The authors declare no conflict of interest.

Figures

**Figure 1**
Assessment of enteritis manifestations in murine models. Panel (A) displays a graphical representation of the study layout. Panels (B,C) depict the colon lengths observed in mice. Panel (D) showcases the calculated Disease Activity Index (DAI) scores across experimental cohorts. Panel (E) presents the impact of dandelion root polysaccharide (DP) on murine body mass trends. Panel (F) reveals microscopic visuals of colon specimens post-hematoxylin-eosin (H&E) staining procedure. The computation for DAI was anchored on criteria like body mass fluctuations, fecal consistency, and observable blood in feces. Symbols * p < 0.05, ** p < 0.01, and *** p < 0.001 signify statistical deviations from the control set.

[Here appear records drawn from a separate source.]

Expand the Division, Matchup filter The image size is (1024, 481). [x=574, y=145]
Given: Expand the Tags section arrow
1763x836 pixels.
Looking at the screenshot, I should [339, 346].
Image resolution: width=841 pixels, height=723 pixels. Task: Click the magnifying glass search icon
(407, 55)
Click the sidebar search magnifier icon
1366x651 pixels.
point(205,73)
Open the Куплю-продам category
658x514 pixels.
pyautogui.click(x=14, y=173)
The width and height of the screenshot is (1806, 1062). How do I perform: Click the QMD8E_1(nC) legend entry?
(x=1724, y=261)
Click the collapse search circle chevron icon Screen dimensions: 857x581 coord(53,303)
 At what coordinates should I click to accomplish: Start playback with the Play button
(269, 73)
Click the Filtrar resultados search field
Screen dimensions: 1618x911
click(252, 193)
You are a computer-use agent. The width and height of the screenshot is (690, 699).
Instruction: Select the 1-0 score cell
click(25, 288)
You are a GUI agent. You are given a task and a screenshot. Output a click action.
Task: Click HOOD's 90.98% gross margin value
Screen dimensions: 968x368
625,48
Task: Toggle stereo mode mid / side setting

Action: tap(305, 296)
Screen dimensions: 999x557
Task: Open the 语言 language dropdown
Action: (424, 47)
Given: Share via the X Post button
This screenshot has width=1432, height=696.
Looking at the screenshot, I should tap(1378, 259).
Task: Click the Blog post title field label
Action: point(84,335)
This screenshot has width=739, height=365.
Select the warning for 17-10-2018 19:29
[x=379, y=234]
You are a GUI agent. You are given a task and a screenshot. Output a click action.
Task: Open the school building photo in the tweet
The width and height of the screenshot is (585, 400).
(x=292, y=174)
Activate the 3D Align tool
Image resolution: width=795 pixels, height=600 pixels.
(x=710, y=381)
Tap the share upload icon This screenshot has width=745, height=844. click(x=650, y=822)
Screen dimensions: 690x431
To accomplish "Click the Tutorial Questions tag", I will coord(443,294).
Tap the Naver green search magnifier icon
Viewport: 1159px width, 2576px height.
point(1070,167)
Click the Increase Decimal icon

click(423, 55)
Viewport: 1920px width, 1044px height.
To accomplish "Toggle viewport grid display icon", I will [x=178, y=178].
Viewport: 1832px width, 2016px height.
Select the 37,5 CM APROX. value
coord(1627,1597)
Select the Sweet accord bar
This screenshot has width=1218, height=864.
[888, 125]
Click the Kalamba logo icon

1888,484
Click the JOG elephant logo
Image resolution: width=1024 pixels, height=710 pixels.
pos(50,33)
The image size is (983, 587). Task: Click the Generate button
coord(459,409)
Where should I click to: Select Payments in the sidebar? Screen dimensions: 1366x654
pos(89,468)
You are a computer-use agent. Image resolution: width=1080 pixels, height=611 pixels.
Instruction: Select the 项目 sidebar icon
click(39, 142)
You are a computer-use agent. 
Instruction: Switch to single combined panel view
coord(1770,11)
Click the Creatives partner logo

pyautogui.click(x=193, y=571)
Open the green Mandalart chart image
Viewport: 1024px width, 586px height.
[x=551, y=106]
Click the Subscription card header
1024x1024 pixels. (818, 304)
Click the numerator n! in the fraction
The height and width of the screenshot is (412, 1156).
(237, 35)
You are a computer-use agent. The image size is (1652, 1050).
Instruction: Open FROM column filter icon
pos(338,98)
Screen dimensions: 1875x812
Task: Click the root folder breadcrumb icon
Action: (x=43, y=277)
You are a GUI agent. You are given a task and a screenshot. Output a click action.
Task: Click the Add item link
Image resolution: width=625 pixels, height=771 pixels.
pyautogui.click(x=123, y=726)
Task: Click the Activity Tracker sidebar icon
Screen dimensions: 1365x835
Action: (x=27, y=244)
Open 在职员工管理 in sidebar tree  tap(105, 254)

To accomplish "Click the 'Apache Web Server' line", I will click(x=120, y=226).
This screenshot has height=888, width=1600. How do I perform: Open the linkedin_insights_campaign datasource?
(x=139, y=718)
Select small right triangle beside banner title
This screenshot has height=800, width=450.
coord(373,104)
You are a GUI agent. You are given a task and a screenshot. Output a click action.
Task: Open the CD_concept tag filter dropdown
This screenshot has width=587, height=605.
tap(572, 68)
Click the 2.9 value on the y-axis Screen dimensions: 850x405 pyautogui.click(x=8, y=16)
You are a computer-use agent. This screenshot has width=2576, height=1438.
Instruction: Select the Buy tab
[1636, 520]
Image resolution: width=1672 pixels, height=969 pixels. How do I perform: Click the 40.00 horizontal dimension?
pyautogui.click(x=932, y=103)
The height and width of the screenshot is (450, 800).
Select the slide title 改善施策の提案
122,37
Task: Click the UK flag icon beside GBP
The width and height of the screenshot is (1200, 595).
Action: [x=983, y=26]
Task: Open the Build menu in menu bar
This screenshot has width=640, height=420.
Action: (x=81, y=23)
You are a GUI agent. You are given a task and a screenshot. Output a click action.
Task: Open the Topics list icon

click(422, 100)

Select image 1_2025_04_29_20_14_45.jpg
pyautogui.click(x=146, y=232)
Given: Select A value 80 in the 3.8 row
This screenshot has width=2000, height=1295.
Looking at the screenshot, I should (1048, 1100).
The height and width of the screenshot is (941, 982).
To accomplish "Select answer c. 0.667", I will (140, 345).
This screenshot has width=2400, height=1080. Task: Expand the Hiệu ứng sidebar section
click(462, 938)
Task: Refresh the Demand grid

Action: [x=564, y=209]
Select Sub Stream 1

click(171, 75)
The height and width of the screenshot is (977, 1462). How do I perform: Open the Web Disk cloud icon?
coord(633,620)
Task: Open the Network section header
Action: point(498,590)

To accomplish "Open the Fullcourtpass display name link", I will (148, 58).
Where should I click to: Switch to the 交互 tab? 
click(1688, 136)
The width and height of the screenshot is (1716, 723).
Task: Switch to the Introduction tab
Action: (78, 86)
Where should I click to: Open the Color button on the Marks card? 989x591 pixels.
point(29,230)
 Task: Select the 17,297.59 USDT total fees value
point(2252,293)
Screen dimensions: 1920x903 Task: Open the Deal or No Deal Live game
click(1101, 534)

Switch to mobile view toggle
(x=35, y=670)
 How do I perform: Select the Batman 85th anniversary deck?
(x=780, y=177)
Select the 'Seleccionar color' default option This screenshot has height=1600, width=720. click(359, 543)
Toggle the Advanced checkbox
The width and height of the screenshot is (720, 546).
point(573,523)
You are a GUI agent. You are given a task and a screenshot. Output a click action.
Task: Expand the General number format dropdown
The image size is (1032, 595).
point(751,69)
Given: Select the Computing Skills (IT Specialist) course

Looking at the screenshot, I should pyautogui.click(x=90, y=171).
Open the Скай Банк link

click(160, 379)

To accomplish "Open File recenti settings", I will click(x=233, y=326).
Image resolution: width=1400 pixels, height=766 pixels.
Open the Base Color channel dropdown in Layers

Markers ^# p < 0.05, ^## p < 0.01 indicate significant variations from the model set.

**Figure 2**
Inhibitory effect of DP on iron death in colonic epithelial cells of UC mice. (A): Scanning electron microscope to observe the state of Colonic tissue. (B,C): Images of colon tissue following TUNEL staining. (D): Determination of iron content in colonic tissue. (E,F): The relative protein levels of GPX4, SLC7A11, and TFR1. * p ˂ 0.05, ** p < 0.01 and *** p ˂ 0.001, compared with control group. ^# p ˂ 0.05, ^## p ˂ 0.01, and ^### p ˂ 0.001, compared with the model group.

**Figure 3**
Modulation of Nrf2 anti-lipid peroxidation signaling activation by DP in the colon of UC mice. (A,B): Immunohistochemistry for MPO. (C–E): Elisa’s detection of 4-HNE, MDA, and GSH. (F,G): The relative protein levels of Nrf2, HO-1, and NQO-1. * p ˂ 0.05, ** p < 0.01 and *** p ˂ 0.001, compared with the control group. ^# p ˂ 0.05, ^## p ˂ 0.01, compared with the model group.

**Figure 4**
Effect of DP on the intestinal barrier as well as inflammation in UC mice. (A,B): ELISA detection of LPS and LDH content. (C,D): Immunofluorescence detection of occludin and ZO-1. (E): Relative mRNA of TNF-α, iNOS, IL-6 and IL-1β. * p ˂ 0.05 and ** p ˂ 0.001, compared with control group. ^# p ˂ 0.05, compared with the model group.

**Figure 5**
DP regulates intestinal flora regulating UC. (A): Beta diversity analysis sample for PCoA analysis of phylum (A) and genus (B). (C): The abundance of intestinal flora at the phylum level. (D): The abundance of intestinal flora at the genus level. (E): Abundance of *Helicobacteraceae*, *Romboutsia*, *Lactobacillus*, *Odoribacter*, *Bacteroides*, and *Lachnoclostridium* in each group at the genus level. * p ˂ 0.05, compared with control group. ^# p ˂ 0.05, ^## p < 0.01, compared with the model group.

**Figure 6**
Effects of DP on short-chain fatty acids. (A): Metabolites 2D PCA. (B): Metabolites 3D PCA. (C): The effects of DP on short-chain fatty acids: hydroxypropionic acid, pseudolaric acid, butonate, 3-hydroxyisobutyric acid, 3-hydroxybutyrate, and valproic acid. * p ˂ 0.05, compared with control group. ^# p ˂ 0.05, compared with the model group.

**Figure 7**
Anti-inflammatory and antioxidant effects of DP on H₂O₂-induced inflammation model of IEC-6 cells. (A): CCK-8 detects the proliferation activity of IEC-6. (B,C): Effect of DP on IEC-6 apoptosis. (D–F): Elisa’s detection of 4-HNE, MDA, and GSH. (G): Relative mRNA of IL-1β, IL-6, TNF-α, and iNOS. (H,I): The relative protein levels of Nrf2, HO-1, and NQO-1. * p ˂ 0.05, ** p ˂ 0.01, and *** p ˂ 0.0001, compared with the control group. ^# p ˂ 0.05, ^## p ˂ 0.01, and ^### p ˂ 0.0001, compared with the model group.

**Figure 8**
The death mechanism of IEC-6 cells induced by DP on H₂O₂. (A): Scanning electron microscope to observe the state of IEC-6 cells. (B): Determination of iron content in IEC-6 cells. (C,D): The relative protein levels of GPX4, SLC7A11, and TFR1. ** p < 0.01 and *** p ˂ 0.001, compared with control group. ^# p ˂ 0.05, ^## p ˂ 0.01, compared with model group.

**Figure 9**
Anion exchange chromatogram of the crude DP on a DEAE sepharose fast-flow ion exchange column.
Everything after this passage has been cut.